◆ What you should do ◆
Transcribe the listing below, beginning at the line that contains "You are a computer-use agent. Image" and stopping after the line that contains "Action: tap(154, 519)". Copy each line exactly, with both end lines included.

>> START

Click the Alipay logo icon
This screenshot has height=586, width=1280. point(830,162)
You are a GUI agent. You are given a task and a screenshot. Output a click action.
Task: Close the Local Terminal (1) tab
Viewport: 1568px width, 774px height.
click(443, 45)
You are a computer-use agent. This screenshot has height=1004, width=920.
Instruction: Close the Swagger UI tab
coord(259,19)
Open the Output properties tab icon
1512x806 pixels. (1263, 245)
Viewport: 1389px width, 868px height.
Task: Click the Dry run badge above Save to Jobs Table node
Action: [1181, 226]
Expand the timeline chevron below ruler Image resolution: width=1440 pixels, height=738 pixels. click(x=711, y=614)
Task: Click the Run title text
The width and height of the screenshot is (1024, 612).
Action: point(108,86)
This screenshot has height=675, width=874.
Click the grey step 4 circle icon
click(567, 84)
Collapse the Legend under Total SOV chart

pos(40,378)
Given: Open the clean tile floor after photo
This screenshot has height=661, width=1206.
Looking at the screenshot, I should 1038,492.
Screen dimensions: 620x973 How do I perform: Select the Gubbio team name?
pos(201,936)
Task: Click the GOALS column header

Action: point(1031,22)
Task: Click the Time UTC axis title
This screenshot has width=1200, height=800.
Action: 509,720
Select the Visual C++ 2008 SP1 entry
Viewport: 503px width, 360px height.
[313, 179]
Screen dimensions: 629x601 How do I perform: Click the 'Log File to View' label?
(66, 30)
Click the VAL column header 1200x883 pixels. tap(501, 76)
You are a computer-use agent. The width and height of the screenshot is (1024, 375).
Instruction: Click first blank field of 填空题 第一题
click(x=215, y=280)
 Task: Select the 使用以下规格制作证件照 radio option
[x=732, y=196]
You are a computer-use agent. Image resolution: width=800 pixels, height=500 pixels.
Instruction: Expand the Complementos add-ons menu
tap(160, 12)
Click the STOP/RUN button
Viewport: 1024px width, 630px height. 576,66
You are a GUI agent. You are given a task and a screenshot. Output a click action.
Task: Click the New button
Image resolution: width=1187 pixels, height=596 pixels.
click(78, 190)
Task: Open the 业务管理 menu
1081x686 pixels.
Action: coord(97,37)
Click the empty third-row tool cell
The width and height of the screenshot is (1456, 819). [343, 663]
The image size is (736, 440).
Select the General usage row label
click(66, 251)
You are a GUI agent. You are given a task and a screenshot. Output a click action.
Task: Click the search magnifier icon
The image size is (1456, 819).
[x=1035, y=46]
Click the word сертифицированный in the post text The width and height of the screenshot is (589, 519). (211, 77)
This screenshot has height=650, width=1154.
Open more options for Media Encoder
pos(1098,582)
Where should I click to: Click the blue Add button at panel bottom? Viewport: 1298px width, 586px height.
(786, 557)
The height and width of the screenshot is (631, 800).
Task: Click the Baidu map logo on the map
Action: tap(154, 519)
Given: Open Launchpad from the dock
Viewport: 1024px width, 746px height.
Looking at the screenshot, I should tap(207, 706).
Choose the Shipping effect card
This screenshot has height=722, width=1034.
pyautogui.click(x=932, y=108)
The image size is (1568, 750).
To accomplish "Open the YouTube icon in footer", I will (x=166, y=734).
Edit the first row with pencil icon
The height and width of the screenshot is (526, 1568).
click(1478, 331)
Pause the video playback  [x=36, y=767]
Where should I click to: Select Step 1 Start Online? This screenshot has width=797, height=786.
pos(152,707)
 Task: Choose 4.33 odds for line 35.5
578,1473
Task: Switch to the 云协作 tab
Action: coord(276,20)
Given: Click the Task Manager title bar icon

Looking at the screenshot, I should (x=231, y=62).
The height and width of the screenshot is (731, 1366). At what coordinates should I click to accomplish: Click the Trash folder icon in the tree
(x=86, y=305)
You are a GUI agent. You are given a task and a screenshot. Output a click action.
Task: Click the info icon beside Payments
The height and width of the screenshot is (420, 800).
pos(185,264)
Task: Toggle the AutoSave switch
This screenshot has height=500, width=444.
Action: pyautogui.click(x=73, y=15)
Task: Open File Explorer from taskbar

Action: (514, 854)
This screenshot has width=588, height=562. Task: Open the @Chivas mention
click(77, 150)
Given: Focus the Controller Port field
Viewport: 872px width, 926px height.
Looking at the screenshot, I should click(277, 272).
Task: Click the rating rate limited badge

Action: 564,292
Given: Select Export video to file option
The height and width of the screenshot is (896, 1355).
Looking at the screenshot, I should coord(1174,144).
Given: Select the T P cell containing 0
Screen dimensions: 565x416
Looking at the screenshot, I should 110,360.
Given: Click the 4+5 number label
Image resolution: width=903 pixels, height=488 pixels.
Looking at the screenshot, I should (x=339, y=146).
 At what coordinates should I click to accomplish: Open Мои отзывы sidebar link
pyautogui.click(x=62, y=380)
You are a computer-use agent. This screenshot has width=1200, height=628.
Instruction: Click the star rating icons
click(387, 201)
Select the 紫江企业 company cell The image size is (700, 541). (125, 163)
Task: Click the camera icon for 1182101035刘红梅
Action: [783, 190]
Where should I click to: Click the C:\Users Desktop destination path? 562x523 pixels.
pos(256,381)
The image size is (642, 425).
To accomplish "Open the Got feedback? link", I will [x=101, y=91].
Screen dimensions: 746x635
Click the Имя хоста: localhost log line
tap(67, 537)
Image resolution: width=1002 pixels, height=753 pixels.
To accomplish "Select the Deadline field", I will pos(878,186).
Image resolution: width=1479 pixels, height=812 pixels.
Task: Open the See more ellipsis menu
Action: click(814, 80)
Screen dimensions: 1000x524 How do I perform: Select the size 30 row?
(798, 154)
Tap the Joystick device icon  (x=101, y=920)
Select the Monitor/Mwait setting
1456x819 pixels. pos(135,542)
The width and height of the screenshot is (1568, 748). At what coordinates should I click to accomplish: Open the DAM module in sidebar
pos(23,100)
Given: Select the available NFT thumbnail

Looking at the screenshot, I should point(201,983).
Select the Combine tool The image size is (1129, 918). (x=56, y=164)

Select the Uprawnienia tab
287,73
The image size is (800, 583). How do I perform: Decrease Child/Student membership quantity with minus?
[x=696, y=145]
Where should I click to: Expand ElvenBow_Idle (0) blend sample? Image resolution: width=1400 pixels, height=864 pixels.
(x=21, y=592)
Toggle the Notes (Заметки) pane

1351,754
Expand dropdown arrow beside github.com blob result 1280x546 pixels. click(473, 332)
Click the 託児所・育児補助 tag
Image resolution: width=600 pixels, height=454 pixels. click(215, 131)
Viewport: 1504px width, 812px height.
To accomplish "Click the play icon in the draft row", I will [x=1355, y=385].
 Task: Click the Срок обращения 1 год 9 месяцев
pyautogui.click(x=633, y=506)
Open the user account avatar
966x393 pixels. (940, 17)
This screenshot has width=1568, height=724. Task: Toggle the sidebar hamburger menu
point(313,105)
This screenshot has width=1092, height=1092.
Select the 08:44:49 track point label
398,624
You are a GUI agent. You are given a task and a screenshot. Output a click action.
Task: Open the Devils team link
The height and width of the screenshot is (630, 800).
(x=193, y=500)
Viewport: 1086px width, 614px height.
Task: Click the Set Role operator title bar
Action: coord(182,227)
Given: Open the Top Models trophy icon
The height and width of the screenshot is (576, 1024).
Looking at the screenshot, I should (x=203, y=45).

>> END

◆ Correct result ◆
You are a computer-use agent. Image resolution: width=800 pixels, height=500 pixels.
Instruction: Expand the Complementos add-ons menu
tap(160, 12)
Click the STOP/RUN button
Viewport: 1024px width, 630px height. 576,66
You are a GUI agent. You are given a task and a screenshot. Output a click action.
Task: Click the New button
Image resolution: width=1187 pixels, height=596 pixels.
click(78, 190)
Task: Open the 业务管理 menu
1081x686 pixels.
Action: coord(97,37)
Click the empty third-row tool cell
The width and height of the screenshot is (1456, 819). [343, 663]
The image size is (736, 440).
Select the General usage row label
click(66, 251)
You are a GUI agent. You are given a task and a screenshot. Output a click action.
Task: Click the search magnifier icon
The image size is (1456, 819).
[x=1035, y=46]
Click the word сертифицированный in the post text The width and height of the screenshot is (589, 519). (211, 77)
This screenshot has height=650, width=1154.
Open more options for Media Encoder
pos(1098,582)
Where should I click to: Click the blue Add button at panel bottom? Viewport: 1298px width, 586px height.
(786, 557)
The height and width of the screenshot is (631, 800).
Task: Click the Baidu map logo on the map
Action: tap(154, 519)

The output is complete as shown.